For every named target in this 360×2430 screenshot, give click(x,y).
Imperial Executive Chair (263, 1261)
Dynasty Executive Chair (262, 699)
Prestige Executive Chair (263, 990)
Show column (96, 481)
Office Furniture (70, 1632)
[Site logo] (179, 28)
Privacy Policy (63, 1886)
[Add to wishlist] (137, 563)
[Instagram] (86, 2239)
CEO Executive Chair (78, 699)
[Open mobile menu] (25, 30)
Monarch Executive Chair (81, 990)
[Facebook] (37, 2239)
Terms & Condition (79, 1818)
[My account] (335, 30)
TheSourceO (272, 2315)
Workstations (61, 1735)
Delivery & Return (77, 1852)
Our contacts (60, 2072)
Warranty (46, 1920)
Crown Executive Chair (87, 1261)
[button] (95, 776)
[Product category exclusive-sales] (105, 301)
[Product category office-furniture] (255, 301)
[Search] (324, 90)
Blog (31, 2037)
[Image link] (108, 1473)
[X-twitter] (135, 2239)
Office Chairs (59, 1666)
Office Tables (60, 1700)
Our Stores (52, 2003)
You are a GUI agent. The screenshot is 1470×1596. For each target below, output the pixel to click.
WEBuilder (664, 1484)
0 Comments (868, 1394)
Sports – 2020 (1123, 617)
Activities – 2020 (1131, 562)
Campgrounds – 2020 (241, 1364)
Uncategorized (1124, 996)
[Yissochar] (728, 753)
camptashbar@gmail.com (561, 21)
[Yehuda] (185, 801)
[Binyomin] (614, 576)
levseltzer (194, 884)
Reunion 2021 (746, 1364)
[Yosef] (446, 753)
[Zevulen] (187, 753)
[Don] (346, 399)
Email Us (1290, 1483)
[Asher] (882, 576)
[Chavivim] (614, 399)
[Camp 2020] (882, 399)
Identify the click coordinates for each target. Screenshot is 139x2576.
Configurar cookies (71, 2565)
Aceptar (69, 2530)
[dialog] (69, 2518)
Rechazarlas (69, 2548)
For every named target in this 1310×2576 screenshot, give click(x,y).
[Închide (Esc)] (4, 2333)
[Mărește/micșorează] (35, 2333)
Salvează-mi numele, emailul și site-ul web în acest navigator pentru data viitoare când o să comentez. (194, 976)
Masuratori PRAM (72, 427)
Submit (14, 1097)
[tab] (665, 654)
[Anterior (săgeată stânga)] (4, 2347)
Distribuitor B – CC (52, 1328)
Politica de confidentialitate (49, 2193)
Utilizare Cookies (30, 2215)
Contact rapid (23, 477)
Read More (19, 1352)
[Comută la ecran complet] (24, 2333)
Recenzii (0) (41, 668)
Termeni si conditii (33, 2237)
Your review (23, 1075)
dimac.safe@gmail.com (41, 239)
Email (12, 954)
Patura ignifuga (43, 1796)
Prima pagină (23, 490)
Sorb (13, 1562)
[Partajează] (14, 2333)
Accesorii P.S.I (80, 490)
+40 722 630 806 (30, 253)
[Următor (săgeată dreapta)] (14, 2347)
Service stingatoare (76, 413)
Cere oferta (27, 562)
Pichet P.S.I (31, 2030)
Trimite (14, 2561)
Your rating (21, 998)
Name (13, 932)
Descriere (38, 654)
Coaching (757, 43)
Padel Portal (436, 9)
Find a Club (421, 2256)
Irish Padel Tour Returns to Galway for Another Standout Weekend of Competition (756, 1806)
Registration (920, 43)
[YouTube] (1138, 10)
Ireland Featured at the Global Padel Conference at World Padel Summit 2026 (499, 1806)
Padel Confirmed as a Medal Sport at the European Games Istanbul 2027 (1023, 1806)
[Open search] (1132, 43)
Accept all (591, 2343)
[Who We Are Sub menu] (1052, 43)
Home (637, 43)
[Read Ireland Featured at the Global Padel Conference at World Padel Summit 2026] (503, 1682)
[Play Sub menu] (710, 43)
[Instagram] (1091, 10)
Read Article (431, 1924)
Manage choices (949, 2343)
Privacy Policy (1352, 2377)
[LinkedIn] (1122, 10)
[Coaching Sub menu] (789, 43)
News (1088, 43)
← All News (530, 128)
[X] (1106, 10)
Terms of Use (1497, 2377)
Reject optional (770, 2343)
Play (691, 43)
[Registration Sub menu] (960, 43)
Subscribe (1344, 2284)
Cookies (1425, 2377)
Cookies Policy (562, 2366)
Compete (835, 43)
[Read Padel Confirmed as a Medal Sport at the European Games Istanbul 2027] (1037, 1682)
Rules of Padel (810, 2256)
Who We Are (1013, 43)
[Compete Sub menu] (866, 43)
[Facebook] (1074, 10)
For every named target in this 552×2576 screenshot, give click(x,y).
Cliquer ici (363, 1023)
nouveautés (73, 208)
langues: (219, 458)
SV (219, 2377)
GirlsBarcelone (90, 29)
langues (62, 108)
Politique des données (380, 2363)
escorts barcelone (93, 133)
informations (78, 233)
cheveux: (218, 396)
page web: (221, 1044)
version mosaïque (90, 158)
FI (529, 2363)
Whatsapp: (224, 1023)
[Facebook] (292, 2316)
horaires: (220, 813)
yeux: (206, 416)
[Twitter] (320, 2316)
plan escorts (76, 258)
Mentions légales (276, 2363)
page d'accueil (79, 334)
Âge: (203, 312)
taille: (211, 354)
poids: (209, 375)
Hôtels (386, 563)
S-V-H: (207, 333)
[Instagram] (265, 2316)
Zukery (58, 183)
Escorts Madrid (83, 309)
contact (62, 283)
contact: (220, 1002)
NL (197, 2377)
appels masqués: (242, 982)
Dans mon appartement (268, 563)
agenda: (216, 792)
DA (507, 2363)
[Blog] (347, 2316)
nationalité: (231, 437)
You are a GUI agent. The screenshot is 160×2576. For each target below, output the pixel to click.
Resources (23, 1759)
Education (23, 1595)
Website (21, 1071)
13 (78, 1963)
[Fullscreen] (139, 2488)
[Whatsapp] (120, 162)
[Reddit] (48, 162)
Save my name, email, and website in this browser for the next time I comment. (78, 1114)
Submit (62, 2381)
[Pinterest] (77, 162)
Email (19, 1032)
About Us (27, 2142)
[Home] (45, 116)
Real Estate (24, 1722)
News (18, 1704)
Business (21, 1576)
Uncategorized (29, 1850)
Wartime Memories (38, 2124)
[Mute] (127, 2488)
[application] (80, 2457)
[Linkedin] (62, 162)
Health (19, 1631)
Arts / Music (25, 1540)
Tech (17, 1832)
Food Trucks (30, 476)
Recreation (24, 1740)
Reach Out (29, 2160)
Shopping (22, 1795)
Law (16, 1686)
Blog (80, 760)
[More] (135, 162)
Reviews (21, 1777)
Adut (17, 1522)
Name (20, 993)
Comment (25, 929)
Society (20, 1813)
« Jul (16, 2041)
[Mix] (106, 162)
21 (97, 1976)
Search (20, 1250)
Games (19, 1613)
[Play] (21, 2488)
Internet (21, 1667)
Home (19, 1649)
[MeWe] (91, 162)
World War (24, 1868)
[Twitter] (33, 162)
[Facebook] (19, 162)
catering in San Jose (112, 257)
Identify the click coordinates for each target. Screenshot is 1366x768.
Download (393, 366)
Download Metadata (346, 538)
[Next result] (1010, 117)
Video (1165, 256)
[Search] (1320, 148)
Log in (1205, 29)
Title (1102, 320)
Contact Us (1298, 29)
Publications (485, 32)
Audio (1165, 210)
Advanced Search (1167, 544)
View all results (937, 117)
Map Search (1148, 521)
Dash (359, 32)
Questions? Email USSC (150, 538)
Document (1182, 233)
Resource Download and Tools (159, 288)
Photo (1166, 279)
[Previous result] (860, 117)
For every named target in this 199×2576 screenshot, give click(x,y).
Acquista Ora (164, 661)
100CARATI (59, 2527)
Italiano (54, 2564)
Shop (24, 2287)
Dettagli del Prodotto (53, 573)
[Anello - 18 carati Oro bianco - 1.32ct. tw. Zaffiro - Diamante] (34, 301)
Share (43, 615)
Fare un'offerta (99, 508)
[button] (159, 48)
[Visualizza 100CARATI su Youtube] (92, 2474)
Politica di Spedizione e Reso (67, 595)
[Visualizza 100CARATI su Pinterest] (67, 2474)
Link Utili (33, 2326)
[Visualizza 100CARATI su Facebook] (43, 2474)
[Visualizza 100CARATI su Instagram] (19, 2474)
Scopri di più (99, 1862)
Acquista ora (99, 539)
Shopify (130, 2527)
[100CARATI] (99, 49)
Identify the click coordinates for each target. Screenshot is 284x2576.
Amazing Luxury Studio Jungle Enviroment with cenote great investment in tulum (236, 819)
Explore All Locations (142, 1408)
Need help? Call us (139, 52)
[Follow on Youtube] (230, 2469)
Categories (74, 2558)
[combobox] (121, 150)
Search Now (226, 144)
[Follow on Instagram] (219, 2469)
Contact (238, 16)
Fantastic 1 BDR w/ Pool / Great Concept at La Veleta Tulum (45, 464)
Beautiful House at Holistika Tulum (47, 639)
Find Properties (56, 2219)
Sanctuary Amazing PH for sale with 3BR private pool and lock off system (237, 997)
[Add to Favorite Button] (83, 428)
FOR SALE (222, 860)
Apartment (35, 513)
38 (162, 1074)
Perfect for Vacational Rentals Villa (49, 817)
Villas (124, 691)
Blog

______________________________

*WORK INSTRUCTION*. Only the lines above starting at the one containing "Society (20, 1813)" and ending at the one containing "Download (393, 366)", both included, are to be returned, exactly as they read.

*TASK OUTPUT*.
Society (20, 1813)
« Jul (16, 2041)
[Mix] (106, 162)
21 (97, 1976)
Search (20, 1250)
Games (19, 1613)
[Play] (21, 2488)
Internet (21, 1667)
Home (19, 1649)
[MeWe] (91, 162)
World War (24, 1868)
[Twitter] (33, 162)
[Facebook] (19, 162)
catering in San Jose (112, 257)
Identify the click coordinates for each target. Screenshot is 1366x768.
Download (393, 366)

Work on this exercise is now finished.